SKorea’s Lee calls for talks with NKorea, renews offer of incentives for disarmament

By Hyung-jin Kim, AP
Sunday, February 28, 2010

SKorea renews offer of incentives for disarmament

SEOUL, South Korea — South Korea’s president said Monday that he wants to achieve “genuine” reconciliation with North Korea through dialogue and renewed his offer of a package of incentives for the North’s nuclear disarmament.

The North has recently reached out to Seoul and Washington following months of tension over its nuclear and missile program. A U.S. State Department spokesman said Friday that the North could rejoin international nuclear disarmament talks in coming weeks.

“For genuine reconciliation and cooperation … South and North Korea must resolve many pending issues through a dialogue,” President Lee Myung-bak said in a nationally televised address marking Korea’s 1919 uprising against Japanese colonial rule.

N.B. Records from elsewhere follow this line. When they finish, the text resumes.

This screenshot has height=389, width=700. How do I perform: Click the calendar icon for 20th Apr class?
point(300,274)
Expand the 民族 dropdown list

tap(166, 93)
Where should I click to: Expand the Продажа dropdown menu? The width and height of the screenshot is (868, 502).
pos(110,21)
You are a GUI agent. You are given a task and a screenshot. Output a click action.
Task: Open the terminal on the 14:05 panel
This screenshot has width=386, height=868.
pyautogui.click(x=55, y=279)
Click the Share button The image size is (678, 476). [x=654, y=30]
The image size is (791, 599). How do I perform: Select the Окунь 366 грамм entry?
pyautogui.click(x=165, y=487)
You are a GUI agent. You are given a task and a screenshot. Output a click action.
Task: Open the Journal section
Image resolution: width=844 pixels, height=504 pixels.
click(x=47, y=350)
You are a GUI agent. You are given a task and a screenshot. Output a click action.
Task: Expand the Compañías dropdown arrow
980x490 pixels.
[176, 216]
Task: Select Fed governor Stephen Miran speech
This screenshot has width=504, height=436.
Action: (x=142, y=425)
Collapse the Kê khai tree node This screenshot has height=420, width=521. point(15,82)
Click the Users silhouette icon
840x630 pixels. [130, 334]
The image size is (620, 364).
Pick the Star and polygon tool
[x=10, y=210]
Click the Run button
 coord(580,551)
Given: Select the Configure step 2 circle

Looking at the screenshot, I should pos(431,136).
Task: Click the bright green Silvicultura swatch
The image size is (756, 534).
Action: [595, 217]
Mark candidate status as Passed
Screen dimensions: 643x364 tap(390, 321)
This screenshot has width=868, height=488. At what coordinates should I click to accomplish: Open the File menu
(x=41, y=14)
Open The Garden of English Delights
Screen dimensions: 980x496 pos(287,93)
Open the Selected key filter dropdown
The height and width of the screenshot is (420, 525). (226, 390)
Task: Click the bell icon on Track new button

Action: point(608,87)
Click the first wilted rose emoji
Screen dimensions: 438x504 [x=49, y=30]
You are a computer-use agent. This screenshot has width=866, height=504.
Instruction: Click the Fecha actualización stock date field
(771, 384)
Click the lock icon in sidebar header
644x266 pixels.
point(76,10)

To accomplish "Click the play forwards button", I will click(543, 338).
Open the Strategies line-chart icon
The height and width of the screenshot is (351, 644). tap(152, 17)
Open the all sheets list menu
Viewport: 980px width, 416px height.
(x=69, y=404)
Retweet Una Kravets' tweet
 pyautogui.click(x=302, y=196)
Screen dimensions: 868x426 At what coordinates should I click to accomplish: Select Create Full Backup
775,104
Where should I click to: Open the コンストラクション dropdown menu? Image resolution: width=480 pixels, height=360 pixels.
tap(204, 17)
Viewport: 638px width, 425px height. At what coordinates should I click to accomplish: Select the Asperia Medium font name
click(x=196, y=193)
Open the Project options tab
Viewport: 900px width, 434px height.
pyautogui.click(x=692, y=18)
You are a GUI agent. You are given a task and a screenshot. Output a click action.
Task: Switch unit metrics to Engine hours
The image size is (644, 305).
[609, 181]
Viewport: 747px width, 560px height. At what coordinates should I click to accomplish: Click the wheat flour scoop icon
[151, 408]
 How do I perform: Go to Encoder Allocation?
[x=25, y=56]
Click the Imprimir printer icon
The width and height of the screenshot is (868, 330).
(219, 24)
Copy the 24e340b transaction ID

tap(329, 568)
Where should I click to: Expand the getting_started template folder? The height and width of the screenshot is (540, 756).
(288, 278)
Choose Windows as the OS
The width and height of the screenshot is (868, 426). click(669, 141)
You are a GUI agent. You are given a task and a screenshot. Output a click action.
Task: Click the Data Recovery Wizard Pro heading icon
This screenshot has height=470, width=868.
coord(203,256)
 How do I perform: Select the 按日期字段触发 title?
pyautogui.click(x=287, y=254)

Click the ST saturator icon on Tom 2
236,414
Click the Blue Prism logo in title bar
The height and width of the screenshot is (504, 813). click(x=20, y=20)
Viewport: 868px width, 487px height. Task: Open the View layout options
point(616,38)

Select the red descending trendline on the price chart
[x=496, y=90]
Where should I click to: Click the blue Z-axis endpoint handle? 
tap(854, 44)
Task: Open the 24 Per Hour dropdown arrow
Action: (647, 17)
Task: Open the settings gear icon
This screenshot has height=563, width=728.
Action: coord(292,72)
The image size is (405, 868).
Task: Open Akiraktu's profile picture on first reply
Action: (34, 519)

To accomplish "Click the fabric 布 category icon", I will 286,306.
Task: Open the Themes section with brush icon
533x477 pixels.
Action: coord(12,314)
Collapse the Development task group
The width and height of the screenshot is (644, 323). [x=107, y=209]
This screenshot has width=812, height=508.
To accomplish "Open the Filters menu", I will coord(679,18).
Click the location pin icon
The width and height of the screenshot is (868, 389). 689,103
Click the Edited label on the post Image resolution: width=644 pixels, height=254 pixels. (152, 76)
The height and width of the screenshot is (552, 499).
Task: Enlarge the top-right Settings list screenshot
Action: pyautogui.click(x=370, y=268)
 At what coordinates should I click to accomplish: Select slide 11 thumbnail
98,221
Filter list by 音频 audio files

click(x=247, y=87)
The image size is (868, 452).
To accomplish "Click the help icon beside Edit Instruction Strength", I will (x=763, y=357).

North Korea “must discuss with sincerity the ‘grand bargain’ deal that we have offered,” Lee said.

Lee’s “grand bargain” would provide the North with a set of political incentives and economic aid in exchange for the irreversible dismantling of its nuclear weapons program in a single step, rather than the step-by-step process pursued in the past. The single-step process is aimed at preventing North Korea from backtracking on its commitments after receiving the aid.

“North Korea must show its sincerity to the international community with an action,” Lee said.

Later Monday, about 50 conservative activists staged an anti-Pyongyang rally in Seoul, chanting slogans like “Blow up North Korea’s nuclear facilities!” and burning the North’s national flags. There were no immediate reports of clashes or injuries.

U.S. Secretary of State Hillary Clinton told reporters Friday that the United States was encouraged by signs that North Korea might return to international talks aimed at ending the North’s nuclear program in return for aid. The countries participating in the talks are North Korea, the U.S., Russia, China, Japan and South Korea.

Her spokesman, P.J. Crowley, later said the talks could begin “in coming weeks or months.”

North Korea quit the talks and conducted a second atomic test last year, inviting tighter U.N. sanctions. The regime has called for a lifting of the sanctions and peace talks formally ending the 1950-53 Korean War before it returns to the disarmament talks. The U.S., South Korea and Japan have responded the North must first return to the negotiations and produce progress.

Associated Press photographer Young-joon Ahn in Seoul contributed to this report.